A renovação da água da laguna também era ponto preponderante para a recuperação e o desassoreamento começou a ser feito em 2005, com uma média de 90.000 metros cúbicos de areia por ano. A construção da nova Ponte do Ambrósio (ponte deputado Wilson Mendes, na RJ-140), ampliou de 30 para 300 metros o vão entre Cabo Frio e São Pedro da Aldeia e o reaproveitamento do material dragado para ampliar as faixas de areia das praias de Iguaba e Iguabinha, contribuíram para aumentar o turismo recreativo no entorno da laguna.
A criação do Parque Estadual da Costa do Sol, como cerca de 10 mil hectares, embora pouca gente saiba, também é resultado do trabalho pela revitalização da Lagoa de Araruama e garante a preservação da beleza natural de suas dunas e restingas, proporcionando e valorizando o turismo e o lazer de forma responsável e sustentável.
O “Programa de Educação Ambiental” da concessionária Prolagos, focado na efetiva participação social no processo de gestão dos recursos naturais abrange as bacias hidrográficas das Lagoas de Araruama, Saquarema e dos Rios São João e Una, e tem como princípio o conceito de responsabilidade socioambiental (RSA). O programa contempla em seu portfólio projetos como “Saúde nota 10”, voltado a estudantes da rede pública de ensino, Afluentes, que dialoga diretamente com pescadores e líderes comunitários, o Tarifa Social, que atende famílias de menor poder aquisitivo, e o Bolsa Socioambiental.
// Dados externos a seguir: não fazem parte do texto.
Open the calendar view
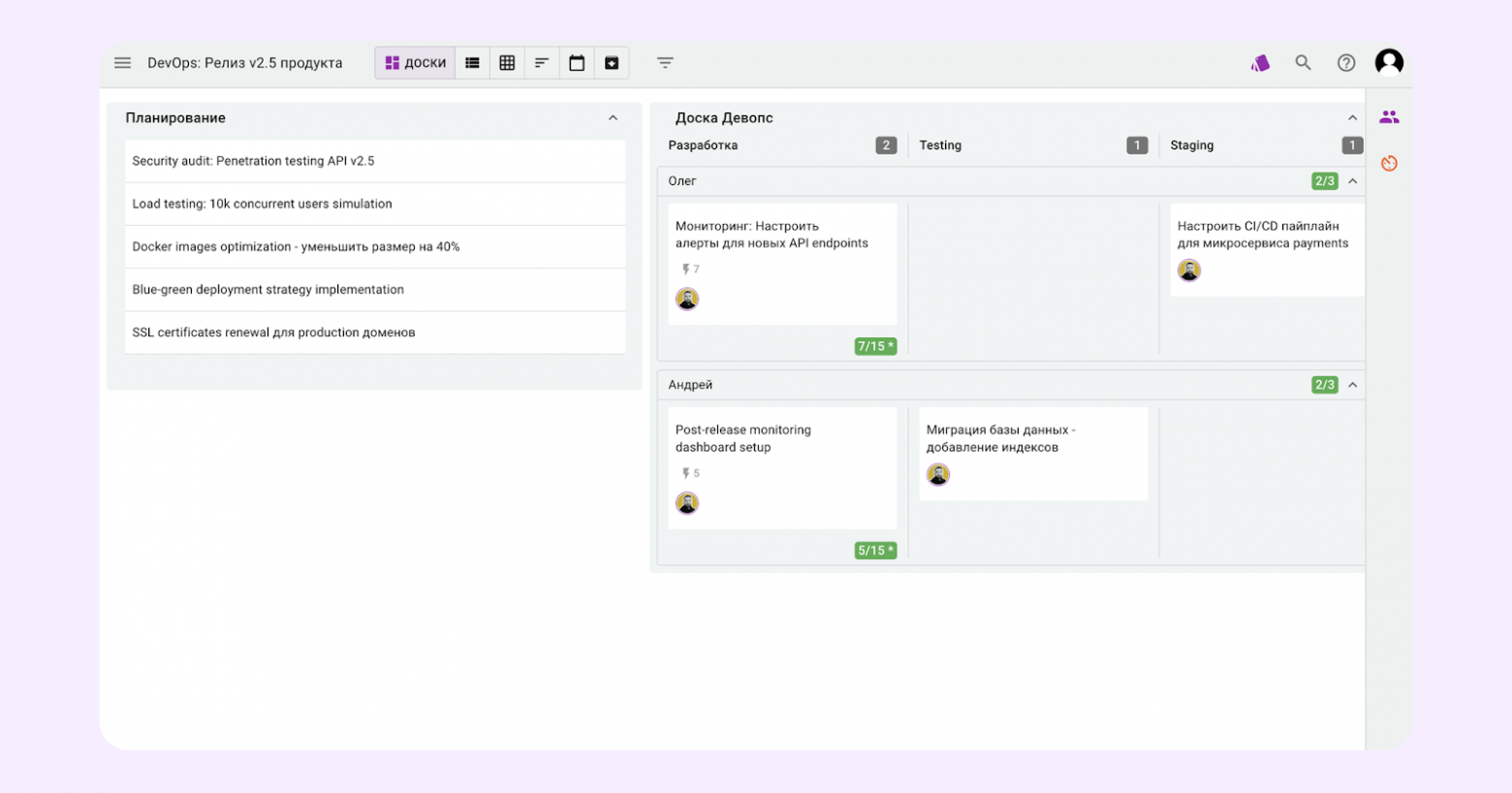Viewport: 1512px width, 793px height. (x=577, y=63)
Programas que, de uma forma ou de outra, transformaram pescadores, ribeirinhos e comunidades em multiplicadores da conscientização ambiental, e tornaram-se parte do Pacto pelo Saneamento e do Pacto para a Restauração da Mata Atlântica na Bacia Hidrográfica Lagos São João.
A lição que se pode tirar de toda a saga da Laguna de Araruama, como diz o título, é que da vida e da morte hipersalina, se conseguiu criar uma consciência ambiental sem precedentes na história da Região dos Lagos, aumentou o número de protagonistas, e elevou-se, exponencialmente, a possibilidade desta história ter um final feliz.